Whatever anger Jake might still have had at his father died.
“I see so much of myself in you,” Zeus said, putting an arm around Jake’s shoulders, “and I didn’t get to see you enough when you were growing up. I want another century or two to get to know you, to do all the things that we never could when you were younger and that you don’t have time for now that you’re an adult. I want to take family vacations. I want to go throw baseballs in the park and teach you to ride a bicycle. And there’s this place on Via Cesare Sersale that really does have the world’s best pizza. We have to go there.”
“Dad, I’ve got to….”
“I know. You think you’re doing what’s best for your daughter and for your wife, and I admire that. I just think you’re wrong.” He squeezed Jake and stepped away. “I feel like an ass saying this, but I can’t help you. If you want to give up my world, you’re going to have to do it on your own.”
Jake thought about it, nodding. “That’s fair,” he finally admitted. “You know I’m going to keep trying, though.”
“Yeah, I know.” Zeus opened the fridge and took a Dr. Pepper. “Just be safe, okay? And don’t be stupid.”
Jake barked a laugh. “I might not have any choice. I am a lot like you.”
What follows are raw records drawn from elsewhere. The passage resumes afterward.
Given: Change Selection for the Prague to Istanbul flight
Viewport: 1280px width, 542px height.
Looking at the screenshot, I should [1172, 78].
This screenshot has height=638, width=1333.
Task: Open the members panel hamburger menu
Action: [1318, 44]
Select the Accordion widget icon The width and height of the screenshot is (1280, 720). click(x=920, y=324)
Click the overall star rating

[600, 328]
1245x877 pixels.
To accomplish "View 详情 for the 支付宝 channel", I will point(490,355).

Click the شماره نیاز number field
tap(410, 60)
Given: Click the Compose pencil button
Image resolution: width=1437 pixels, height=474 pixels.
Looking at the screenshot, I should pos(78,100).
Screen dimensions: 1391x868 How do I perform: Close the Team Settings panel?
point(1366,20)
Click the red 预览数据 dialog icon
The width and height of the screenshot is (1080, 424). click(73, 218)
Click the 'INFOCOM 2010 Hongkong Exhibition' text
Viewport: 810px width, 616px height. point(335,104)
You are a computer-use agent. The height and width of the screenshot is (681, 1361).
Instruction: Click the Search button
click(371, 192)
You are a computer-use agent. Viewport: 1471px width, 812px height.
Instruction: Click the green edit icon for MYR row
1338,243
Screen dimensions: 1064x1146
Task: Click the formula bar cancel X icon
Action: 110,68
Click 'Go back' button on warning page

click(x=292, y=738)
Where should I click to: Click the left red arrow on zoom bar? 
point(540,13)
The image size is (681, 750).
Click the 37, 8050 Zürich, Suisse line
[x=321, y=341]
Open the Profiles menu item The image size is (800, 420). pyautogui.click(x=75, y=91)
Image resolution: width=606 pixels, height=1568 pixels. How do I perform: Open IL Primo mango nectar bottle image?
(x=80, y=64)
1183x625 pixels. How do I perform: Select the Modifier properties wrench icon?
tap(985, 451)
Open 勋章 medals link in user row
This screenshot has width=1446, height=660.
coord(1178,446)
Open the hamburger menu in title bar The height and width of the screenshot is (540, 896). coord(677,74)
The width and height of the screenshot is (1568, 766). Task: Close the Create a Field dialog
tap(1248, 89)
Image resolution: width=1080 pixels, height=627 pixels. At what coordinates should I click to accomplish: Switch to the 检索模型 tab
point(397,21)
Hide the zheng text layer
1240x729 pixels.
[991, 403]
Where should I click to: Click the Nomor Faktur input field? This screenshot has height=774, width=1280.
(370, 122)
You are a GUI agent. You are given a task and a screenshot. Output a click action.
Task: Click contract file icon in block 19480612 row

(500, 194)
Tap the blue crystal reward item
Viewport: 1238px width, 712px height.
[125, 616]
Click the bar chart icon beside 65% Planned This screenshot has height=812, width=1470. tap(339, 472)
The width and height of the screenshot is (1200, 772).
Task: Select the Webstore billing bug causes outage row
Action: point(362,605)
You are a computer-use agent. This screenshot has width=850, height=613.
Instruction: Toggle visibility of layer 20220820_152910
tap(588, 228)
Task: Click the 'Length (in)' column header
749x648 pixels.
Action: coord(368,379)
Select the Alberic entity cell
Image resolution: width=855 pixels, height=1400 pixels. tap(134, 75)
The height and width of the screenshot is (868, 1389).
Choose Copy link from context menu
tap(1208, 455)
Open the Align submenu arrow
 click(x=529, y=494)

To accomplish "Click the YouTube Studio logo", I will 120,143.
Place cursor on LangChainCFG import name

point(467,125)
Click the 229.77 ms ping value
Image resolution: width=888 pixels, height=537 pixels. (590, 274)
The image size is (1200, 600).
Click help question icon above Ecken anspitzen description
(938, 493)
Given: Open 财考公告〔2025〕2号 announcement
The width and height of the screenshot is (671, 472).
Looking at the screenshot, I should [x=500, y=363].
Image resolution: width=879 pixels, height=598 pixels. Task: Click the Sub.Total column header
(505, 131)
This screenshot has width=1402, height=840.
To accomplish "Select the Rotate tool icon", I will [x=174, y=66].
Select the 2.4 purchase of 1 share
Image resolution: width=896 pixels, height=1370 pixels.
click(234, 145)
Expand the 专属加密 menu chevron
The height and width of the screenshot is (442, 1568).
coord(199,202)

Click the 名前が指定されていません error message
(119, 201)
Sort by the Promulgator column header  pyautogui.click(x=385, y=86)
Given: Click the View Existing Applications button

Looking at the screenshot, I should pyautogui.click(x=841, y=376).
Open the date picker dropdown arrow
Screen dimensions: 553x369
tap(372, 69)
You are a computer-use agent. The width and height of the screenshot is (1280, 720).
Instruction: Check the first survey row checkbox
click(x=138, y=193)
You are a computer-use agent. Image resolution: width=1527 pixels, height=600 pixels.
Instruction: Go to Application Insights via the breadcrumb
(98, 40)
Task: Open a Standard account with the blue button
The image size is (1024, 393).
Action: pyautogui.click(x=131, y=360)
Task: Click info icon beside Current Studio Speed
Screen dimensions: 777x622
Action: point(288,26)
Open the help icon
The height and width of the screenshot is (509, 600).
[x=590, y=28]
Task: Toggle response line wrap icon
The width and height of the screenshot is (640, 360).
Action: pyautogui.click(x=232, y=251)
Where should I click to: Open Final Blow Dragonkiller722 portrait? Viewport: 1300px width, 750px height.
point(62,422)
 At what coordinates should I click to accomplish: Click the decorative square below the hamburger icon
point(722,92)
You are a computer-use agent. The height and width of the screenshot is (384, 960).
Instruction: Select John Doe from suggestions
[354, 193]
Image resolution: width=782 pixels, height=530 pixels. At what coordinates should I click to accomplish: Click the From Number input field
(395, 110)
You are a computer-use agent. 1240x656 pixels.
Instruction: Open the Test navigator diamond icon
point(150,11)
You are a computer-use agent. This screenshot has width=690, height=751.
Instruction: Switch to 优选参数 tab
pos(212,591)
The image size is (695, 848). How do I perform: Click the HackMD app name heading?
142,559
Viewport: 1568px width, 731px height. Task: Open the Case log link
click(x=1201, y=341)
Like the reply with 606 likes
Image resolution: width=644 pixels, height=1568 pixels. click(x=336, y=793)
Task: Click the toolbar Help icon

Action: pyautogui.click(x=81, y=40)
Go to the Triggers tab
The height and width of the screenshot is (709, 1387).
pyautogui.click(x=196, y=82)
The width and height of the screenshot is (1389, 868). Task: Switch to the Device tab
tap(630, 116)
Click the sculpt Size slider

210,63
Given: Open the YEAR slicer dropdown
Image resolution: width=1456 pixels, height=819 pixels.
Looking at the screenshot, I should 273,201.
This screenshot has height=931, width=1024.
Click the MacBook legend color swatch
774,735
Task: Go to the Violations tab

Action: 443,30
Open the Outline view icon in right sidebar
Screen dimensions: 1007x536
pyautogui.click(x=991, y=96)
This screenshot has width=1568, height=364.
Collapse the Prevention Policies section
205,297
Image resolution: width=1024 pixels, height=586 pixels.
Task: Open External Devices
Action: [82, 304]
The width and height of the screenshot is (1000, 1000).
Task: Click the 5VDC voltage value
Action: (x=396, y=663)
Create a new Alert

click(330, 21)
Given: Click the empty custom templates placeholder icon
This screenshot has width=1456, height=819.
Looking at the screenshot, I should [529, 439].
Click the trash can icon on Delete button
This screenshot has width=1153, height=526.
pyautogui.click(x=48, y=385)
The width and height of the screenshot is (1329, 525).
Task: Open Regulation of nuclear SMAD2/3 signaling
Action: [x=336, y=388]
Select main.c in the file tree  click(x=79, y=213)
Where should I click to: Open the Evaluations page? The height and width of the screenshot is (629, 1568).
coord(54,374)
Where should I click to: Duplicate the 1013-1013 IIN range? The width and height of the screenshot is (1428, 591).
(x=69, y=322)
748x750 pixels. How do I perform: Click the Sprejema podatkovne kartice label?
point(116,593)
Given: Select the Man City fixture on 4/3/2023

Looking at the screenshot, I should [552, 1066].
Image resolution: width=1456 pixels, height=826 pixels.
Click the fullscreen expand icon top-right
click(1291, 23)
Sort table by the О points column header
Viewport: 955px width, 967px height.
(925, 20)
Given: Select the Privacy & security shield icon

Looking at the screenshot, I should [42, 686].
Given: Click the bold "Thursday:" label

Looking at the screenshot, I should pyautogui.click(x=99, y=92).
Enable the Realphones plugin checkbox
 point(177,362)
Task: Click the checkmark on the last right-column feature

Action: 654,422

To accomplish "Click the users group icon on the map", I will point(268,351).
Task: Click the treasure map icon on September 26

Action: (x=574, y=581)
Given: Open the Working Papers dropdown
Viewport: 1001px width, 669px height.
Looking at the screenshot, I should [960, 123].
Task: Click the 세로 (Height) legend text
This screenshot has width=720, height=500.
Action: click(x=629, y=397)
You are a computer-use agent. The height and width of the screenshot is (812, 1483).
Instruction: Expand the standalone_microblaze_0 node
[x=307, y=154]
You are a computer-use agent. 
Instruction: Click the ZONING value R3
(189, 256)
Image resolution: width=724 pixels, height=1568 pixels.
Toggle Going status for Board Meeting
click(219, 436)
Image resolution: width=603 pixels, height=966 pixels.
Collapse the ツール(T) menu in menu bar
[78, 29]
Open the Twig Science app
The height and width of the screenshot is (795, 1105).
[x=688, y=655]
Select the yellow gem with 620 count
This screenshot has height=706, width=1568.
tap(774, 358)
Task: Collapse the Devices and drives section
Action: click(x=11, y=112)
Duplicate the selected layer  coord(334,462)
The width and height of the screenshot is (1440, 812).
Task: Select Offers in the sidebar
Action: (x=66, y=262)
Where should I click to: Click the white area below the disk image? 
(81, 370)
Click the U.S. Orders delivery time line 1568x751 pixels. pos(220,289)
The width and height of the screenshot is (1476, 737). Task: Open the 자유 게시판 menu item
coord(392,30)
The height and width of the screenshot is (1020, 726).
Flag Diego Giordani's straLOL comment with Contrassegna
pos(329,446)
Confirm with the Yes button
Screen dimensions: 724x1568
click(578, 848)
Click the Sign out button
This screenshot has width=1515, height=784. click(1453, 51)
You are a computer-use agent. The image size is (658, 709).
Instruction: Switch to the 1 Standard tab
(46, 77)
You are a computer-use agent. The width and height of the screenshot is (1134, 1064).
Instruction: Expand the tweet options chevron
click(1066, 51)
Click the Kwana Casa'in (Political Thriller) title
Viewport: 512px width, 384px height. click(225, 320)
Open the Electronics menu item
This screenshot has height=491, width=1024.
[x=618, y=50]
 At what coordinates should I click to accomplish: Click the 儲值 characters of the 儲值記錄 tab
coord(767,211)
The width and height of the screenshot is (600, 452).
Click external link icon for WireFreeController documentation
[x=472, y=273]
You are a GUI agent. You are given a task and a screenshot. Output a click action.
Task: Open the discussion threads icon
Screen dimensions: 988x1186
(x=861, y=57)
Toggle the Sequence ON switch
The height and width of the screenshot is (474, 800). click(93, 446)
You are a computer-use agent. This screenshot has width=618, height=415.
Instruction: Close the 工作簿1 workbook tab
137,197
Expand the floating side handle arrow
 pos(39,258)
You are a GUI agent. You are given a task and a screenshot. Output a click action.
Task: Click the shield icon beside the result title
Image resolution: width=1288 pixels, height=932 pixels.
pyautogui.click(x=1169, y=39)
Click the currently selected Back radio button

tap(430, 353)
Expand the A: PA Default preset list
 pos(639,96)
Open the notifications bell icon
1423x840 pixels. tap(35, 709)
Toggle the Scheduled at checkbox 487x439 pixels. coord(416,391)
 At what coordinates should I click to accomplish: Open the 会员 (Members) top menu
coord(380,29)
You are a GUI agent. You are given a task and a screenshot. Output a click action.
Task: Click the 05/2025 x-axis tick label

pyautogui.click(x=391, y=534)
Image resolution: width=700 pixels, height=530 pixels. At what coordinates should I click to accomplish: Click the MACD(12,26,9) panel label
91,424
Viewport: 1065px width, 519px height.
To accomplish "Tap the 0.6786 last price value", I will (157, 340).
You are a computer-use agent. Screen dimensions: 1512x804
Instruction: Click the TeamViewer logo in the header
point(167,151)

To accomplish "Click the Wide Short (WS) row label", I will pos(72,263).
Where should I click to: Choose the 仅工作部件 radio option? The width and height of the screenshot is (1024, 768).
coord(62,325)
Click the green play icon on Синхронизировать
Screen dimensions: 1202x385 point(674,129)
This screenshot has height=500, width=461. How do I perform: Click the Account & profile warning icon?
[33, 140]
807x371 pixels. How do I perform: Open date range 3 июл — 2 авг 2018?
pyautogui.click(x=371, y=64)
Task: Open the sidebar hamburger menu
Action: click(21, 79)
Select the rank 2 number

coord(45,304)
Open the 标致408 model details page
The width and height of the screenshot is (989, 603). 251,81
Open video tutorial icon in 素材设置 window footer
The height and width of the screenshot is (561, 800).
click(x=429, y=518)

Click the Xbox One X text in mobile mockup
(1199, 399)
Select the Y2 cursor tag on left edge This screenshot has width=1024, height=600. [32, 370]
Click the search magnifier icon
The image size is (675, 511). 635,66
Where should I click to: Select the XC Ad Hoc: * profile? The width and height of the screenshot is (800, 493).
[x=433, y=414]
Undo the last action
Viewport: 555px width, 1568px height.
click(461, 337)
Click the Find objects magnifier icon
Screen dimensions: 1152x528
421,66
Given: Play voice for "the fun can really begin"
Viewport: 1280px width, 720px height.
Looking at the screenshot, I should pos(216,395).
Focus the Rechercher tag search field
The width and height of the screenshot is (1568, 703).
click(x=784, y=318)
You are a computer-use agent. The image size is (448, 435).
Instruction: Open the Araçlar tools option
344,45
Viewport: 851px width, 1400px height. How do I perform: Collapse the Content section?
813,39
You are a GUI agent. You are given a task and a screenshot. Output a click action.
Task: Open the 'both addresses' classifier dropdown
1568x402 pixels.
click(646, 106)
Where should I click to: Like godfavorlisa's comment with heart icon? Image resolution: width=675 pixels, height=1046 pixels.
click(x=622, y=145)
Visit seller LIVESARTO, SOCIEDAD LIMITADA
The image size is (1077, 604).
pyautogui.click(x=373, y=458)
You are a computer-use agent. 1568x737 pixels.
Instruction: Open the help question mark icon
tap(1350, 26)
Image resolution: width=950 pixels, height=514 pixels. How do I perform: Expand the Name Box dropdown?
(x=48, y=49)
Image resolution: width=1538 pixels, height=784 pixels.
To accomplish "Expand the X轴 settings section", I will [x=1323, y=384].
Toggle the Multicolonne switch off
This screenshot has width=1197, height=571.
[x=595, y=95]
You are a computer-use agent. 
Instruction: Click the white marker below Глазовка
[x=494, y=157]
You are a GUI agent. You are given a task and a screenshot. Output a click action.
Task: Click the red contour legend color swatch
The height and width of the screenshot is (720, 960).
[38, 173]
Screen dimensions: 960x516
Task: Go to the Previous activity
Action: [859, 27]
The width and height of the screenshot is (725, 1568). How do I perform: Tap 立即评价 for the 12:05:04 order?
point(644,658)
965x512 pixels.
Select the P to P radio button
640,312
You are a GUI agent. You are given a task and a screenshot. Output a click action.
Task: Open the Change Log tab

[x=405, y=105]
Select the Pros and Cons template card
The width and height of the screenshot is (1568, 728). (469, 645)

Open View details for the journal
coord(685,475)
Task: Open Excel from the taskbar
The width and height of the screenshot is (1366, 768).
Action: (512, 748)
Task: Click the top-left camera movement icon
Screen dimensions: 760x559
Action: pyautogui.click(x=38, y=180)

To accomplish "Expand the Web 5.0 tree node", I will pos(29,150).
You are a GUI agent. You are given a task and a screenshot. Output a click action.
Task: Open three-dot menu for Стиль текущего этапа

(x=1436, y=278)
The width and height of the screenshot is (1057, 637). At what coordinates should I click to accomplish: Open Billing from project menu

Zeus told him to go to bed not much later. He would hang out and wait for E. E. to come home so he could challenge him to a game of Speed Scrabble.
Jake went to his room, dropped his towel, and lay down, his eyes falling on the photograph on the table beside his bed. The frame was propped up against an overfootnoted American literature anthology. Jake couldn’t remember now who had taken the picture, but he remembered finding it easy to smile with Rachel leaning against him and with two-year-old Lily just inches away, too entranced by a plastic spoon to notice the camera. A pale blue picnic blanket was spread across the grass, and the afternoon sunlight brought out the red in Rachel’s hair, a luminescent copper in the vanilla curls that you couldn’t see at all indoors. After the picture was taken, she’d turned her head to kiss him, a casual, friendly kiss, and then she’d begun clearing up the picnic supplies, bent over so that Jake got a delicious profile view of all her curves.
When he closed his eyes, he could still see her.
He managed to sleep half an hour before he snapped awake, sure that there was hot sand in his shoes, thinking he should try the phone again. When the reality of being home replaced the jerked-awake panic, Jake tried to sleep, but his heart was beating too fast, and he felt like he couldn’t get enough air.
He got out of bed, ran his fingers over the box in the top of his closet, grateful it was still there and safe, wondering for the hundredth time what it could be. He pulled on a soft t-shirt and shorts over his sunburned arms and legs, grabbed a pair of socks, and left the room, turning the light out on the picture of his exquisite wife as he went.